Activity: How many lines of the records hold the string "Given"? Reply with the number alone.

━━━━━ Supplied material

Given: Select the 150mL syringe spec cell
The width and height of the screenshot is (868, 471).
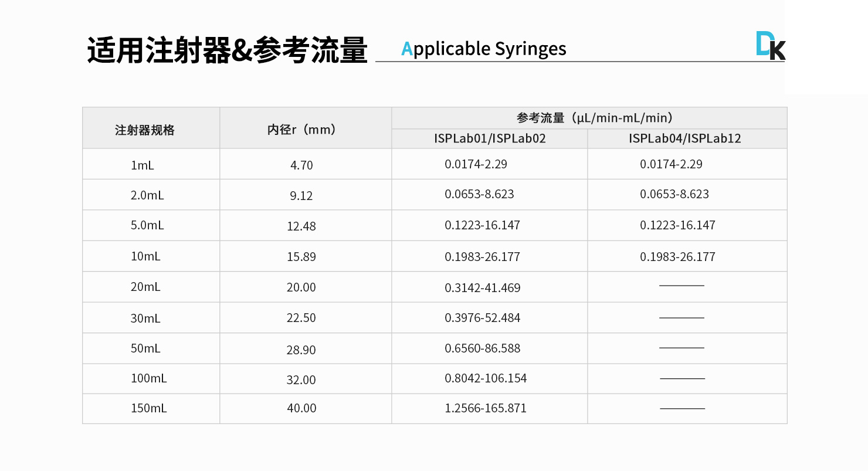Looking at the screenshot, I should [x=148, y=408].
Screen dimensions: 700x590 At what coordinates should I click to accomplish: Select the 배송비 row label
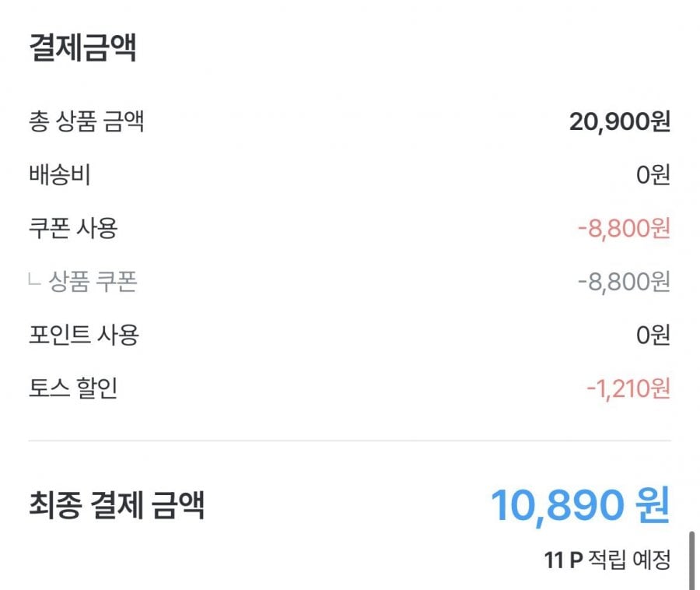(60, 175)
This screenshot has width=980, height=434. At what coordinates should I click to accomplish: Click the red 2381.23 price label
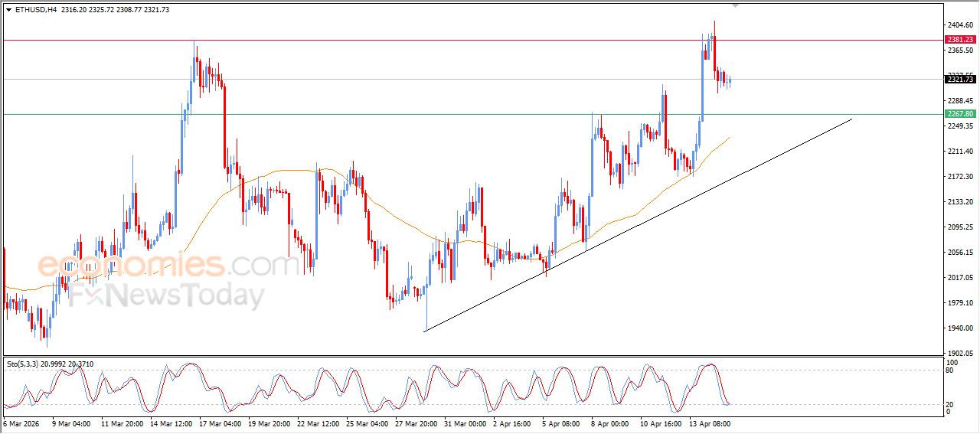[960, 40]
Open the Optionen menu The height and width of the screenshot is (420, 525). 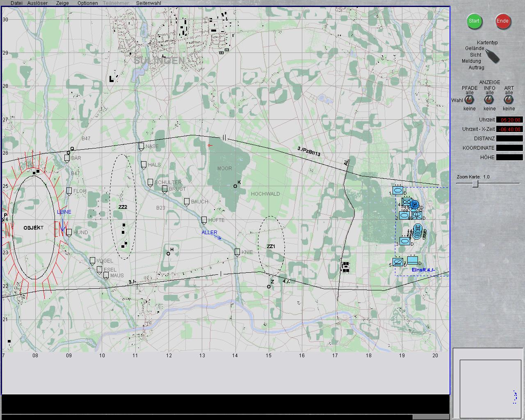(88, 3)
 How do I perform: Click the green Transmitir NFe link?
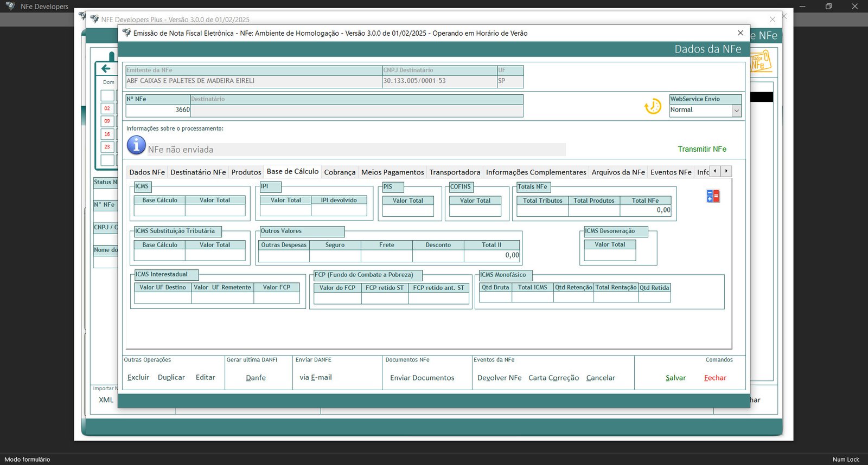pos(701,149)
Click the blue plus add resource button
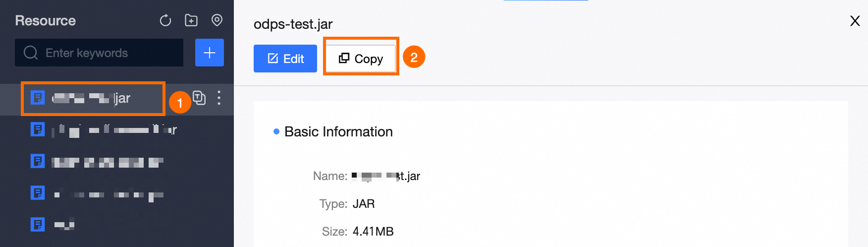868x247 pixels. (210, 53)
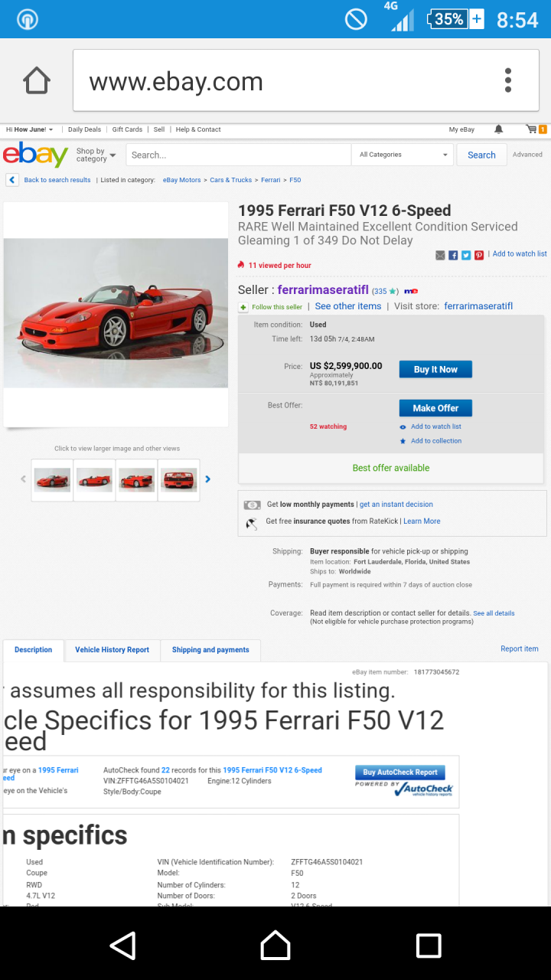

━━━━━━━━━━
━━━━━ Supplied material

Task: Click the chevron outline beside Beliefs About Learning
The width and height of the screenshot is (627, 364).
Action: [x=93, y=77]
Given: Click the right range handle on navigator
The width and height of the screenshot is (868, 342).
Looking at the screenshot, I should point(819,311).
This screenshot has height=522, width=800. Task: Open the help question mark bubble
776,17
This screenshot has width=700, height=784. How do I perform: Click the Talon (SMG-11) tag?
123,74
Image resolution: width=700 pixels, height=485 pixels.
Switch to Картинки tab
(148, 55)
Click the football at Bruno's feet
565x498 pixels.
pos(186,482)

━━━━━━━━━━
━━━━━ Supplied material

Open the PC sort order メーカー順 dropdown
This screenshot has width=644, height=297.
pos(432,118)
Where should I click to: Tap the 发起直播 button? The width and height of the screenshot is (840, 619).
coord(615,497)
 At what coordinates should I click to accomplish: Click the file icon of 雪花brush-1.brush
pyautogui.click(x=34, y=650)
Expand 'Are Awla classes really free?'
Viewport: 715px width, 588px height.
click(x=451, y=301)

━━━━━━━━━━

Exercise output: 2